A partir daí, as teles passaram a pagar uma taxa destinada ao FSA, o Fundo Setorial do Audiovisual, que chegou a injetar R$ 1 bilhão anual na produção, e as programadoras tiveram de garantir um mínimo de horas de exibição de séries e filmes brasileiros.
As obrigações foram o pedágio que as teles aceitaram pagar em troca da permissão para atuar no mercado de TV por assinatura . Acontece que a TV paga não basta mais.
No último ano, o serviço perdeu mais de meio milhão de assinantes, voltando, praticamente, aos patamares de 2012, quando a lei entrou em vigor. O streaming, por sua vez, voou. E as teles querem participar dessa festa.
Para isso, elas desejam, entre outras coisas, que sejam revogados dois artigos da Lei 12.485. Está enganado quem pensa que esses artigos tratam da cota para conteúdo brasileiro ou da taxa que alimenta o FSA. Na mira das teles e dos grupos internacionais de mídia estão as restrições à propriedade cruzada e à produção de conteúdo por grupos ligados à telefonia.

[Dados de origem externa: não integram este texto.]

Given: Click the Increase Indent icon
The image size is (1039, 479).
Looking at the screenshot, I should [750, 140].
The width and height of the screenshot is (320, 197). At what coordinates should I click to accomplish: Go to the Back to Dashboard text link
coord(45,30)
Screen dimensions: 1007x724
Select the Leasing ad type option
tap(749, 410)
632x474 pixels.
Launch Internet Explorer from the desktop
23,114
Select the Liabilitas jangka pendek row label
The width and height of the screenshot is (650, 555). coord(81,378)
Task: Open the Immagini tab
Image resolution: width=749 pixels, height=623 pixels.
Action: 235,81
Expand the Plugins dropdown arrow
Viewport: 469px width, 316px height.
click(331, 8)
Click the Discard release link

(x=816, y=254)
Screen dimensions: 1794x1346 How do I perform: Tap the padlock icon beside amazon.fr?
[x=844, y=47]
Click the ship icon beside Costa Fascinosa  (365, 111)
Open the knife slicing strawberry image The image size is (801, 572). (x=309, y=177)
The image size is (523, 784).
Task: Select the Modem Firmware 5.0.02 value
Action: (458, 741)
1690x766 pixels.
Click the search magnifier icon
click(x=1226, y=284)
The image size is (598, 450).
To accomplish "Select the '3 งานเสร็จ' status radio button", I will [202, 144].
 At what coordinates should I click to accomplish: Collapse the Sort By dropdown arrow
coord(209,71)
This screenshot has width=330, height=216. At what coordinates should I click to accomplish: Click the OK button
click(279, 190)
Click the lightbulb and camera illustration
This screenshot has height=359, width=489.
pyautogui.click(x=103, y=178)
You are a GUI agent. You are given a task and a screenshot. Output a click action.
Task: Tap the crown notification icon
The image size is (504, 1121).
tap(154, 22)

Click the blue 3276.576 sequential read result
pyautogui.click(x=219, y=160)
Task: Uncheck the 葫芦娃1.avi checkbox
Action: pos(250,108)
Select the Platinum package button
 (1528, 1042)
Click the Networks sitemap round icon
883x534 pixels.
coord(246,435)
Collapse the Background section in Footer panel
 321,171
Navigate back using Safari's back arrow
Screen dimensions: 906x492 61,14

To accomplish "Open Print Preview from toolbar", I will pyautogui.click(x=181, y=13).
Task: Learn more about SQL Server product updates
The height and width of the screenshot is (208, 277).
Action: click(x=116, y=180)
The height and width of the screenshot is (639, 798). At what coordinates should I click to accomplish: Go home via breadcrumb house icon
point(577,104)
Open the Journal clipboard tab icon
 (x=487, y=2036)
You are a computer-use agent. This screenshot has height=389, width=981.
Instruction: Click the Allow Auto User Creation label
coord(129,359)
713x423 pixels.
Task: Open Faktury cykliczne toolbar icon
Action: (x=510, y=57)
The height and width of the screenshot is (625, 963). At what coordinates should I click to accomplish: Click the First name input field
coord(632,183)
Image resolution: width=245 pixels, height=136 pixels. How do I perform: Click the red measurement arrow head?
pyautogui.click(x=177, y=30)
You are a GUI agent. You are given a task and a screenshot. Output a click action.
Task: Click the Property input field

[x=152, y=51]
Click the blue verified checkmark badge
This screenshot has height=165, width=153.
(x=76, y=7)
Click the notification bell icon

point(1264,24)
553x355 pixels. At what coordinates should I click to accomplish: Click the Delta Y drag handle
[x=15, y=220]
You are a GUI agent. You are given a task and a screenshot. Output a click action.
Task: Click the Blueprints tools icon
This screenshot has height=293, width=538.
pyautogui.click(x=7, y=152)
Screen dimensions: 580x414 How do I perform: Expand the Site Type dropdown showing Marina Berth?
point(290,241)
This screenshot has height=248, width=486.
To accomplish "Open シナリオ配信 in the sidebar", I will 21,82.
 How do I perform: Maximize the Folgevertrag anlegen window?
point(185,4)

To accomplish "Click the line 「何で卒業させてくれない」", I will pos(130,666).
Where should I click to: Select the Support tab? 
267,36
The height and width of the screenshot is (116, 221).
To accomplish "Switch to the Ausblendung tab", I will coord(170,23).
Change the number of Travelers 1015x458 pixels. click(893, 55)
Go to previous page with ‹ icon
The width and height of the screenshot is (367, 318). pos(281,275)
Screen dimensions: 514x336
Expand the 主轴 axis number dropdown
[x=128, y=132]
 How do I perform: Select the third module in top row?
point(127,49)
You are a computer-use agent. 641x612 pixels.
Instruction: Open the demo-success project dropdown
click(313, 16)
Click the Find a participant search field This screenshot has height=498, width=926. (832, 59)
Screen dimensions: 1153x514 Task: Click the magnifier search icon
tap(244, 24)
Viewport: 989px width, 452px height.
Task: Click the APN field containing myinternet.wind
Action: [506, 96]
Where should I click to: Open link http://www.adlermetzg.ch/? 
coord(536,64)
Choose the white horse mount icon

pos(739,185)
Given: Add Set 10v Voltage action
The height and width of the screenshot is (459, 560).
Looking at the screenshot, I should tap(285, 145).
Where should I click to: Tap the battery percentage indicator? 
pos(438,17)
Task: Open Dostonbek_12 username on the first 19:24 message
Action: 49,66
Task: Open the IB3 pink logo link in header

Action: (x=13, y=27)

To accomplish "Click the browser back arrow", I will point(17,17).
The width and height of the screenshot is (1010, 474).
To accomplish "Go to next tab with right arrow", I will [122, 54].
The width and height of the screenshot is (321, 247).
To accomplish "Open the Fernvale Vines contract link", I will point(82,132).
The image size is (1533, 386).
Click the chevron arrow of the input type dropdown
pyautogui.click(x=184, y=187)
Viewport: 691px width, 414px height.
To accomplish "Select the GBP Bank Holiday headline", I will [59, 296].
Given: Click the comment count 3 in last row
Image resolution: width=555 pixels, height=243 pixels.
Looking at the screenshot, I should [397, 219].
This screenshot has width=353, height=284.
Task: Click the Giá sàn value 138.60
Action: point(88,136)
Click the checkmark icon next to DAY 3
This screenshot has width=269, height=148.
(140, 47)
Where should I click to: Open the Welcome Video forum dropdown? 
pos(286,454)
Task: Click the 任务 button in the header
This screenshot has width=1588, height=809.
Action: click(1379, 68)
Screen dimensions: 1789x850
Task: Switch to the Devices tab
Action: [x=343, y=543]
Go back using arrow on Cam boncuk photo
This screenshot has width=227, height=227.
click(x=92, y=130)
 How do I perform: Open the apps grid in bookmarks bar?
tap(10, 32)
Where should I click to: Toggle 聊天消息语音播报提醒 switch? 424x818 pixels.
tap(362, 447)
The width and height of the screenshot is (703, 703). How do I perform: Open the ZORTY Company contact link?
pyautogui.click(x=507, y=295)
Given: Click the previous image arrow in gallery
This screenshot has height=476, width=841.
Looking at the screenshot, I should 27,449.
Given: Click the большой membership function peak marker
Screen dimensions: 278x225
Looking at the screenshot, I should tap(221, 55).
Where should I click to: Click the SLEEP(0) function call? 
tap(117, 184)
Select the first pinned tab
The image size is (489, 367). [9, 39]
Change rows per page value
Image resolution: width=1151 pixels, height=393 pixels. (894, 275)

É no meio desse jogo que estão a Ancine, a Anatel, a Agência Nacional de Telecomunicações, e o grupo de trabalho, ou GT, que foi formalizado em fevereiro pelo Ministério das Comunicações.
O GT, formado por integrantes do governo, ainda não se reuniu oficialmente, mas está trabalhando na atualização do marco jurídico que rege o setor. A “simplificação” que acaba de ser proposta pela Ancine e que entra em consulta pública faz parte desse processo e fornece pistas do caminho a ser trilhado.
A intenção do governo é, no anteprojeto de lei, criar condições para que as empresas estrangeiras atuem no país com o menor número de restrições possível. Para isso, o primeiro passo é afrouxar, a partir da alteração de regras e normas, a Lei 12.485.
No GT e na diretoria da Ancine, a ideia da cota de tela, tão cara à produção independente, e presente no projeto de lei do deputado petista Paulo Teixeira —que tramita no Congresso—, não tem lugar.
O consenso que vai se formando no governo é que o mercado se autorregula e que a lei deve apenas estimular, via abatimento fiscal, o investimento em produção brasileira. Sem obrigações.
Coincidentemente ou não, Netflix, Sony e HBO Max, pertencente à Warner, anunciaram há pouco o investimento em produções brasileiras e enfatizaram o valor do “produto local” para seus negócios.